Figure 7.

The survival of RGCs after ONC requires the activity of S6K1 and 4E-BP1.

(A) AAV-EGFP, AAV-caS6K1, and AAV-DN-S6K1 were administrated intravitreally to mice 2 weeks before ONC. Eyes were harvested on day 14 after ONC. (B) Overexpression of caS6K1 but not DN-S6K1 increased RGC survival. Fluorescent photomicrographs of retinal whole-mounts showing surviving Tuj1⁺ RGCs 14 dpc from eyes injected with AAV-EGFP, AAV-caS6K1, and AAV-DN-S6K1. (C) Quantification of sizes of surviving RGCs from AAV-EGFP, AAV-caS6K1, and AAV-DN-S6K1 groups (mean ± SD, n = 4). (D) Quantification of surviving Tuj1⁺ RGCs from eyes injected with AAV-EGFP, AAV-caS6K1, and AAV-DN-S6K1 (mean ± SD, n = 6–8). € AAV-EGFP, AAV-sh4E-BP1, and AAV-4E-BP1-4A were administrated intravitreally to mice 2 weeks before ONC. Eyes were harvested on day 14 after ONC. (F) Overexpression of 4E-BP1-4A increased RGC survival while knockdown of 4E-BP1 decreased RGC survival. Immunofluorescence of retinal whole-mounts showing surviving RGCs 14 dpc from AAV-EGFP, AAV-sh4E-BP1, and AAV-4E-BP1-4A groups. Scale bars: 60 µm (B, F). (G) Quantification of surviving RGCs from eyes injected with AAV-EGFP, sh4E-BP1, and 4E-BP1-4A (mean ± SD, n = 6–8). *P < 0.05, **P < 0.01, ***P < 0.001, ****P < 0.0001 (one-way analysis of variance with Bonferroni’s post hoc test).
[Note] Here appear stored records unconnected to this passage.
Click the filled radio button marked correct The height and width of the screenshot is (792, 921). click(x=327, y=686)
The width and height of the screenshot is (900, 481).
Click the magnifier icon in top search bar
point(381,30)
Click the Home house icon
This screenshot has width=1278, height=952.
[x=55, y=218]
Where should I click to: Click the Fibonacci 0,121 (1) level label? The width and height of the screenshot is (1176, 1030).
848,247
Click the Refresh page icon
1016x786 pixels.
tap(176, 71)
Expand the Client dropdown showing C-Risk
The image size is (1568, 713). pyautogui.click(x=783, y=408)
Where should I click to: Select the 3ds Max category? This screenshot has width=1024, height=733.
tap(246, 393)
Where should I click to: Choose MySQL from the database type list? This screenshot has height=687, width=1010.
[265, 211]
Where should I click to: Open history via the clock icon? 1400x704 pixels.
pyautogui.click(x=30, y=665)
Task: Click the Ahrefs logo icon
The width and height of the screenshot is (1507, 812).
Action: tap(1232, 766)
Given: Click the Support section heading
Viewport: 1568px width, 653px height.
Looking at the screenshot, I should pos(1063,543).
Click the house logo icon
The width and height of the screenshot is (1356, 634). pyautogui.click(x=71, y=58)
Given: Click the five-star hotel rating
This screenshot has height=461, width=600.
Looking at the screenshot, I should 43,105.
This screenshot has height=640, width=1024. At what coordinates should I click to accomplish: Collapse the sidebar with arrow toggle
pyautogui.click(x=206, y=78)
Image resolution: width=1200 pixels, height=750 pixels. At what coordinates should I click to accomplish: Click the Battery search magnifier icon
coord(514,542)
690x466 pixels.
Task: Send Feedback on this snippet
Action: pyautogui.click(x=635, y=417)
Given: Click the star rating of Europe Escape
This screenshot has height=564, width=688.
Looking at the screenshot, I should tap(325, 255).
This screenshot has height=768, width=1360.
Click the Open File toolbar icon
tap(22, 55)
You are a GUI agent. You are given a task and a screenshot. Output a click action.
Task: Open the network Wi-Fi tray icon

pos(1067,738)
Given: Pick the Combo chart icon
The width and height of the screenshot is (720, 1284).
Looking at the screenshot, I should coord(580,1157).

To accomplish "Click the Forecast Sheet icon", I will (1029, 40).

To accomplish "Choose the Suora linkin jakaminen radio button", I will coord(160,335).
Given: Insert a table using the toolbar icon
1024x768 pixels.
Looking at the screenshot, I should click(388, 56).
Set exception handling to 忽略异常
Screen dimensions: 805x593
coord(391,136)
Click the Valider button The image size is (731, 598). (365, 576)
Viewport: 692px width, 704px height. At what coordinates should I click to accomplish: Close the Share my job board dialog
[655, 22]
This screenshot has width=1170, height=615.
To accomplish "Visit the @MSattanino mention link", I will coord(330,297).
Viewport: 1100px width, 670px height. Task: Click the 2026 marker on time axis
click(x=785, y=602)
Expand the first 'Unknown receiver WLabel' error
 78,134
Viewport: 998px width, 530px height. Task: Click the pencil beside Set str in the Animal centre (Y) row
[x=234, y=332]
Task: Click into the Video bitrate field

AAV: Adeno-associated virus; caS6K1: constitutively active S6K1; DN-S6K1: dominate negative S6K1; EGFP: enhanced green fluorescent protein; ONC: optic nerve crush; RGC: retinal ganglion cell; S6K1: mammalian target of rapamycin complex 1 downstream effector; Tuj1: β3-tubulin.